INPUT DATA:

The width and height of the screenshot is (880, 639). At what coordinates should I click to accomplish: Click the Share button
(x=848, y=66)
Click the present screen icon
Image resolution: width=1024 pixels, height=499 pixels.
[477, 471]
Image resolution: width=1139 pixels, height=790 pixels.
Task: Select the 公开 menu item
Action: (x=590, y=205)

PROBLEM: Reproduce every line of the data above verbatim, in the same order and with nothing changed.

THE RESULT:
The width and height of the screenshot is (880, 639). At what coordinates should I click to accomplish: Click the Share button
(x=848, y=66)
Click the present screen icon
Image resolution: width=1024 pixels, height=499 pixels.
[477, 471]
Image resolution: width=1139 pixels, height=790 pixels.
Task: Select the 公开 menu item
Action: (x=590, y=205)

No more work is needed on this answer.